El pelo, negrísimo, se le levantaba como una escoba a medida que se abría paso entre el tráfico, y aunque no podía tener más que siete u ocho años, se movía con la agilidad de una nutria que se sumergiera, se retorciera, subiera a la superficie. Lydia iba tras él, y al doblar una esquina tropezó con un malabarista y le desbarató los aros. Pero no quitaba los ojos de aquella cabeza que parecía un cepillo. Le dolían los pulmones, pero no se detenía, y sus zancadas doblaban las del muchacho-nutria. No iba a permitir que Sun Yat-sen pasara hambre.

De pronto, el muchacho se detuvo a unos veinte metros de ella, y la miró. Era pequeño, de piernas flacas y mugrientas, y tenía un absceso bajo un ojo, pero se notaba muy seguro de sí mismo. Sostuvo la bolsa en alto un segundo, observándola con sus ojos fijos y entonces separó los dedos y soltó la bolsa, antes de retroceder unos cuantos pasos.

Sólo entonces Lydia paró y miró a su alrededor. La calle estaba tranquila, pero no desierta. Un coche pequeño, de color teja y guardabarros empotrados en la carrocería estaba aparcado a su lado, más adelante, mientras dos ingleses, enfrente, reparaban un motor. Uno le contaba al otro, en voz muy alta, un chiste sobre una suegra y un loro. Se trataba de una calle inglesa. Con cortinas caladas en las ventanas. Aquello no era un callejón de la parte vieja de la ciudad. Allí estaba a salvo. Pero entonces ¿por qué se sentía cada vez más insegura? Se acercó despacio al niño.

– ¡Eh, tú, sucio ladrón! -le gritó.

No obtuvo respuesta.

Sin quitarle los ojos de encima, se agachó deprisa, recogió la bolsa del suelo y la estrechó con fuerza contra el pecho, palpando con los dedos la mazorca. Pero, sin tiempo para comprender qué estaba pasando, una mano surgió desde atrás, le tapó la boca, y unos brazos poderosos la introdujeron en el asiento trasero del vehículo. Todo sucedió en un abrir y cerrar de ojos, aunque ella no pudiera ni parpadear siquiera. Alguien le acercó la punta de un cuchillo al ojo derecho, y una voz áspera ladró algo en chino.

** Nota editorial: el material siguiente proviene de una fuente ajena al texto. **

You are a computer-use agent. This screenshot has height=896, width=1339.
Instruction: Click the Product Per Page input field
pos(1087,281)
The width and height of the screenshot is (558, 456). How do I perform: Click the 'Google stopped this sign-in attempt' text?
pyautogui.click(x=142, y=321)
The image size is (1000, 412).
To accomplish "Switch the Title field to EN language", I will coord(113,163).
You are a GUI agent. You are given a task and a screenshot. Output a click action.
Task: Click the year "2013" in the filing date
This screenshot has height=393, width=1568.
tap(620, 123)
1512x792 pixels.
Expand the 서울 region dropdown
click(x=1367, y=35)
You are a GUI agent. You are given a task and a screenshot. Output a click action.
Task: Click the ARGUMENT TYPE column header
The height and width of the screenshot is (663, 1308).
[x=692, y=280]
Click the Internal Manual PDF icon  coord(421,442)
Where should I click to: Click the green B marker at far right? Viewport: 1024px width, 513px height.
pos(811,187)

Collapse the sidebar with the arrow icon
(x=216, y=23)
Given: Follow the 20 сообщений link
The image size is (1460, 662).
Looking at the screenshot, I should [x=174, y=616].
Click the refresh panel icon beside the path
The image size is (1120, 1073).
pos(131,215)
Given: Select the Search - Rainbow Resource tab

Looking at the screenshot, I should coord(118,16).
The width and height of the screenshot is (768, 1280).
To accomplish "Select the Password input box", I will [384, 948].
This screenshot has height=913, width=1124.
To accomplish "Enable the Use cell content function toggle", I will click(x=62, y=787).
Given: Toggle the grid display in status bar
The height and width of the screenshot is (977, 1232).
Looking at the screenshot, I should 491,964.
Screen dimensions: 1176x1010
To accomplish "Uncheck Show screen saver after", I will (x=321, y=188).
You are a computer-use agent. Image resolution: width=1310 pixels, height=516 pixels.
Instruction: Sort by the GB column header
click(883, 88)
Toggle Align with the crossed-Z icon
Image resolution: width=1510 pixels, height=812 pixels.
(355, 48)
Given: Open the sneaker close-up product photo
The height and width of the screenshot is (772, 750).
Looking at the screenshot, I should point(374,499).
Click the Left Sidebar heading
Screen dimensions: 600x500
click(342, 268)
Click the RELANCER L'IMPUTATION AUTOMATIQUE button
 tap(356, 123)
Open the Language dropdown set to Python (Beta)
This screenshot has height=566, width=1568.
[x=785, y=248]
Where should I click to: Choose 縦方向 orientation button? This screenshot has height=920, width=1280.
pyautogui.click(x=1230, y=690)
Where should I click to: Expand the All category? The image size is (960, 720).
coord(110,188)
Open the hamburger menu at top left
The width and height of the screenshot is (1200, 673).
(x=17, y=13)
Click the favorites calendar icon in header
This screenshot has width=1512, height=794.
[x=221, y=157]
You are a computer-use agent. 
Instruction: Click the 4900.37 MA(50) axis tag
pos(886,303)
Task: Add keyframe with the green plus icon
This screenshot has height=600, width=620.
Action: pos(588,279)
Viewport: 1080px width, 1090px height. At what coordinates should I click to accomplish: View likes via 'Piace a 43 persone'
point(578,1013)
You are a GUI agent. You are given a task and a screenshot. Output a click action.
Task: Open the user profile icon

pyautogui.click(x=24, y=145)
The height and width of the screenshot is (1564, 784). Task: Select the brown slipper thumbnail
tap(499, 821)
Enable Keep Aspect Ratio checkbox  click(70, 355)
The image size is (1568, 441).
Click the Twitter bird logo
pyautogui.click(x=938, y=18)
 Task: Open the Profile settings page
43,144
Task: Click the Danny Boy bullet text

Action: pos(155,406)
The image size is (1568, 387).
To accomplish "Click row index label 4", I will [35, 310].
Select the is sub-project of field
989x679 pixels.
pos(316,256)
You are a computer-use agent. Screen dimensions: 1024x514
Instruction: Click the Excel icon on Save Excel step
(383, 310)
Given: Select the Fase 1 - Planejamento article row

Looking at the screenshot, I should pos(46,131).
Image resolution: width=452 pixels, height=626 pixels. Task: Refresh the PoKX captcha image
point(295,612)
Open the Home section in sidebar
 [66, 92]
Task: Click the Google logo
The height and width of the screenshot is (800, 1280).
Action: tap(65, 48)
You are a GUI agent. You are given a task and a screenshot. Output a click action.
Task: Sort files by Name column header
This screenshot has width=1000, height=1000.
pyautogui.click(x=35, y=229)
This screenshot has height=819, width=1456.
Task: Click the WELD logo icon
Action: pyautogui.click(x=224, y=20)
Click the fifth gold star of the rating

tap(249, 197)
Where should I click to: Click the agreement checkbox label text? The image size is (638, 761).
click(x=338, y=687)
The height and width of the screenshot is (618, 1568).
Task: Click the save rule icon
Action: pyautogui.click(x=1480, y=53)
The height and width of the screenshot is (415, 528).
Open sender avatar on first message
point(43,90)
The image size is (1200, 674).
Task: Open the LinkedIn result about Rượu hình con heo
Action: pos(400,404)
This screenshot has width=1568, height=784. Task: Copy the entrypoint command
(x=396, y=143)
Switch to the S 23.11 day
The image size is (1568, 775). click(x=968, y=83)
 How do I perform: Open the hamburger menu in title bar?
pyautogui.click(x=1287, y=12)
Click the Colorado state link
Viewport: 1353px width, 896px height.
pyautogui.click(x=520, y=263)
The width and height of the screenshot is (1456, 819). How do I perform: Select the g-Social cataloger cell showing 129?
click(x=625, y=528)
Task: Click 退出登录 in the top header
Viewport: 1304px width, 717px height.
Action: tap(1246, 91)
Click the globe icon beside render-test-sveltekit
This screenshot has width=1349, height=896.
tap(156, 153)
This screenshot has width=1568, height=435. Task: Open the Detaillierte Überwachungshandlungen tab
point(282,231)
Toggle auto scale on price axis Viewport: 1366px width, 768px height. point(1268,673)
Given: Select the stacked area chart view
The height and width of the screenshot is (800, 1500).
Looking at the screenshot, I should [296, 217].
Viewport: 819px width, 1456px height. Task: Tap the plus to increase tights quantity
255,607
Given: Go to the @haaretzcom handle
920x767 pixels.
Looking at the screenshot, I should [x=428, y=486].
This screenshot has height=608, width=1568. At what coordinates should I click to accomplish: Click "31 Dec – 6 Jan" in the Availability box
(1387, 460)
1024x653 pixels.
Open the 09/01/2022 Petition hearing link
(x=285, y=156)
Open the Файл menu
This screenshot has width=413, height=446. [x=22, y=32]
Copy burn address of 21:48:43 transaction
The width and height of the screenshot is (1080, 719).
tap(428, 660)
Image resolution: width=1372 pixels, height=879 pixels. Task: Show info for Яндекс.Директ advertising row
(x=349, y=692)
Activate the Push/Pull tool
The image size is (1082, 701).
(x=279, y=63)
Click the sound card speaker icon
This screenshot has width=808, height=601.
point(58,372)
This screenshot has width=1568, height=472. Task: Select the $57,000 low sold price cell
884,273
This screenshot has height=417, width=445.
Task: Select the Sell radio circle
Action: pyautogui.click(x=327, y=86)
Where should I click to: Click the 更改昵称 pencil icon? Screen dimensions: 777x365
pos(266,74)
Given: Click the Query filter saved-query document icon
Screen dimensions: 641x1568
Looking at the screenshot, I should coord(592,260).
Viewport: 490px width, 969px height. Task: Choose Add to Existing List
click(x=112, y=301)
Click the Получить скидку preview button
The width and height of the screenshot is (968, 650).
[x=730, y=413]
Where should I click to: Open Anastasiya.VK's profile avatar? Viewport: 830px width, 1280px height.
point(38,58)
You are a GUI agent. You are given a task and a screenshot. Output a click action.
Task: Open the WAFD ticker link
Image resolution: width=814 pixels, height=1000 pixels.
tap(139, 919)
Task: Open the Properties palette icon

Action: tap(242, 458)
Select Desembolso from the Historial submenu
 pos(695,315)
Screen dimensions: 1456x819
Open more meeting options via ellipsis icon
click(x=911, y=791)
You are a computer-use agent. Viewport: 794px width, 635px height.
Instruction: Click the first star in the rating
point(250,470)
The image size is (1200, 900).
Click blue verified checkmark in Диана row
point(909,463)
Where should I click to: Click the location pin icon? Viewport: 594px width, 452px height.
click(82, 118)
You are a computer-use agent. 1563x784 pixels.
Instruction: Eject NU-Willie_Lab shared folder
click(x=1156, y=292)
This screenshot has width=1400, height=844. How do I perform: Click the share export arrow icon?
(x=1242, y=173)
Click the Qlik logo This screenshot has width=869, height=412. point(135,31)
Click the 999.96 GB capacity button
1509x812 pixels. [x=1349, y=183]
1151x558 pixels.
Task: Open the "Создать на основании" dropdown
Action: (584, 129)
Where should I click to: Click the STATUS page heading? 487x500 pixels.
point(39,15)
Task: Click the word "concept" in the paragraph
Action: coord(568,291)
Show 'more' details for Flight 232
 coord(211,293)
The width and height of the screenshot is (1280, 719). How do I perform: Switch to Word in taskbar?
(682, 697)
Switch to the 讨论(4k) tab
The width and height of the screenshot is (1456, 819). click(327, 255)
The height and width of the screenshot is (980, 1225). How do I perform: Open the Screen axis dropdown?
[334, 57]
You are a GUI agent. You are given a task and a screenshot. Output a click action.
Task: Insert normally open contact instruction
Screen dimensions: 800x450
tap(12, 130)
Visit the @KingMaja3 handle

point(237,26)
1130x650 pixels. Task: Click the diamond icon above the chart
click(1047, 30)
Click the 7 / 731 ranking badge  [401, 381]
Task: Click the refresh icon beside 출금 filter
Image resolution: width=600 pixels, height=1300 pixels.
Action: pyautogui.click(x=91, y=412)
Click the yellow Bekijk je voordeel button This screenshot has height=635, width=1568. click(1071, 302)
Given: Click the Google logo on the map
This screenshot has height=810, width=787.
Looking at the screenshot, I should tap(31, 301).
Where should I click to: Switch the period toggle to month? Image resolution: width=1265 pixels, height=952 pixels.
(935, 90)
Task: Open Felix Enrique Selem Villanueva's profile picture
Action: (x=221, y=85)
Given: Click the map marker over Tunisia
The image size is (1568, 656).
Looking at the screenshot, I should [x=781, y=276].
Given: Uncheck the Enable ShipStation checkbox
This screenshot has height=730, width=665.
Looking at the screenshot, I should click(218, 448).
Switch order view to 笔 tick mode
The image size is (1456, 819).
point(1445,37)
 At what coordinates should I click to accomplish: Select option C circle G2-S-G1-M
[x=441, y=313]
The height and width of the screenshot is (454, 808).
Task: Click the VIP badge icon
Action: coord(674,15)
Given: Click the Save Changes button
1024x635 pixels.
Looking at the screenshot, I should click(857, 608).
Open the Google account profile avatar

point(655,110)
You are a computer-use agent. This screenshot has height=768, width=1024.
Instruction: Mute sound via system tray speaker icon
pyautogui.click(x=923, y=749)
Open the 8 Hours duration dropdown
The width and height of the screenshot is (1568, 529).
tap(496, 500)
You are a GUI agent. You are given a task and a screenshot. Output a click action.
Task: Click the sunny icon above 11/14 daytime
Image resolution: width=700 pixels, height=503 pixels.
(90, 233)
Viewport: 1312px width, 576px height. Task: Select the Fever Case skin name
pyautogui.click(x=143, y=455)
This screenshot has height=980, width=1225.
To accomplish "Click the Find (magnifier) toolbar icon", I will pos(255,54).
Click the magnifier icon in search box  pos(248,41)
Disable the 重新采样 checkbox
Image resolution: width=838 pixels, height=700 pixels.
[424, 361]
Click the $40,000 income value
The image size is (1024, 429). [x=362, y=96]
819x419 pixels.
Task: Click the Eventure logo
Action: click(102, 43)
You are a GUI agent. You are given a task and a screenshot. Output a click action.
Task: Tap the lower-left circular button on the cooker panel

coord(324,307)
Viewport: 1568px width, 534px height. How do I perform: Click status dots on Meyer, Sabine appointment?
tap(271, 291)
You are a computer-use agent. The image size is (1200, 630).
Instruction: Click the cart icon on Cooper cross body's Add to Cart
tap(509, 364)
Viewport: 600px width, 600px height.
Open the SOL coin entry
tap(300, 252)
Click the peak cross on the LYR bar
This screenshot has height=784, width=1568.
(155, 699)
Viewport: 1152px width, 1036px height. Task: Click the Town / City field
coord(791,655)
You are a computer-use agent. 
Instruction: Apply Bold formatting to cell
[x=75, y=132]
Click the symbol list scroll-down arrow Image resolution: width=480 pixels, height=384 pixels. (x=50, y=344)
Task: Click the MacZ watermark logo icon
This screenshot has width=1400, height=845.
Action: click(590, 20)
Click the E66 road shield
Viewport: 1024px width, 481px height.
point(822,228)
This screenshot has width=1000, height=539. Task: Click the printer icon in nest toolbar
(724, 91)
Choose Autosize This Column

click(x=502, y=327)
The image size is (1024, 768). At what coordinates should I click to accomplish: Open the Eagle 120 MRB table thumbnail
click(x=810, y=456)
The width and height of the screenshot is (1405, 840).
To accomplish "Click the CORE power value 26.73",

Una mano le impedía abrir la boca. La sangre se le agolpaba en los oídos, y el corazón le latía con tal fuerza que le dolían las costillas, pero logró estirar una pierna y le dio una patada a una pantorrilla.

– Quieta.

Esa voz era más suave, y le hablaba en su idioma. El rostro del que provenía también lo era. Eran dos hombres, obreros chinos, uno de cara ancha, que apestaba a ajo, y el otro de mirada dura y rasgos menudos, finos. Él era el que sostenía el cuchillo, el que le acercaba la punta al párpado.

– Perderás ojo. No problema. -Hablaba en voz baja, y Lydia oyó a los dos ingleses reírse de su estúpido chiste, al otro lado de la calle-. ¿Comprendes?

Ella parpadeó con el ojo izquierdo.

El otro hombre le retiró de la boca la mano repugnante.

– ¿Qué quieren? -balbució Lydia-. No tengo dinero.

– No dinero. -El más suave de los dos meneó la cabeza-. ¿Dónde Chang An Lo?

Lydia sintió que una gota de sudor le resbalaba por la espalda.

– No conozco a ningún Chang An Lo.

La punta del cuchillo se clavó en su piel, y el párpado empezó a escocerle.

– ¿Dónde él?

– No lo sé, pero no vuelva a cortarme. Es la verdad. Se ha ido. No sé adónde.

– Mientes.

– No, es cierto. -Levantó un dedo-. Córtemelo, y le responderé lo mismo. No sé dónde está.

Los dos rostros vacilaron, y se miraron. Fue entonces cuando vio la serpiente negra, enroscada sobre sí misma, que los dos hombres llevaban tatuada a un lado del cuello. La última vez que vio una serpiente fue en el callejón de la ciudad vieja, y también era negra.

– Pero supongo que podría adivinarlo -añadió, escupiendo en su cara.

El más duro de sus dos captores le escupió a ella, y el más tranquilo se acercó más.

– ¿Dónde?

– En la cárcel.

Desconcierto, ceño fruncido, enfado.